The performance over 100 trial runs was observed for each scenario, and the distribution of results were compared based on conflict reduction to evaluate performance. Given that each intersection consists of four different approaches and the system was tested on two intersections, the system was tested on a total of eight different independent approaches, each with six different fleet compositions. Since the system tests an individual controller for all four approaches of an intersection, the overall net safety benefit was considered in the computation of the results rather than individual benefits to each approach. Randomness during the training process was accounted for through the use of the initial RNG seed built into the Vissim simulation as well as a series of dummy intersections simulating an arrival pattern representative of the study intersections.
The training process was created based on expected real-world behavior. Given that the system utilizes a DDPG algorithm to train the model, there is a large amount of inherent randomness in the first few sets of exploratory actions. As such, a completely untrained model may perform poorly in practice and result in additional traffic conflicts that could have been prevented. To remedy this, the intent of this training process was to create a model that may be trained on a real or simulated intersection and could then be transferred onto another similar intersection to achieve some safety benefits at the new intersection without additional training.
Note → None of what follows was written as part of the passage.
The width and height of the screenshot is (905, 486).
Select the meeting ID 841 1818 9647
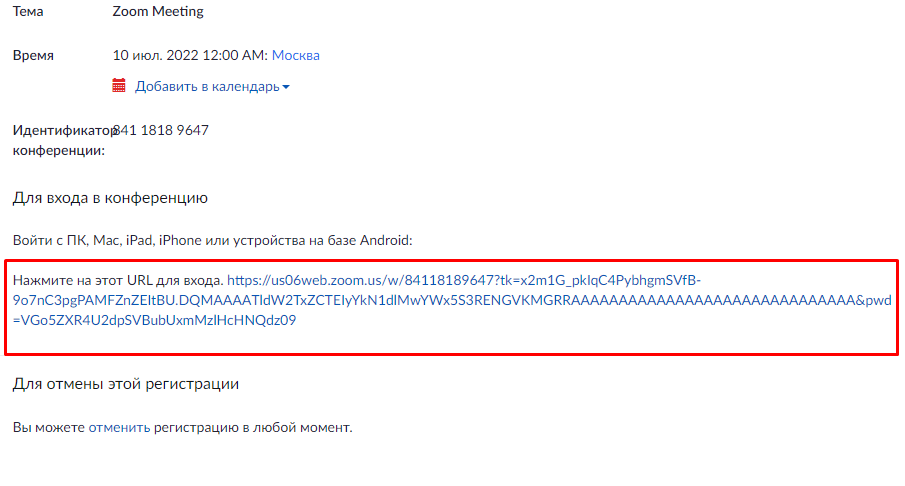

Additional training would then further improve safety at that intersection over time as the system learns more intersection-specific patterns and characteristics as they relate to safety.
5. Results
5.1. Quantifying Safety at Full Implementation
After running hundreds of simulations, the algorithm managed to yield an average conflict reduction of 23% when applied to 128th Street and 72nd Avenue. The overall results were promising, with most trials seeing a statistically significant improvement to safety ranging from a minimum daily conflict reduction of −2% to a maximum of 38% when considering the sum of best and worst-case scenarios for every hour. The statistical parameters are shown in
Table 2 and represent the total sum of hourly conflicts compared to the total sum of hourly baseline conflicts between 9:00 a.m. and 5:00 p.m.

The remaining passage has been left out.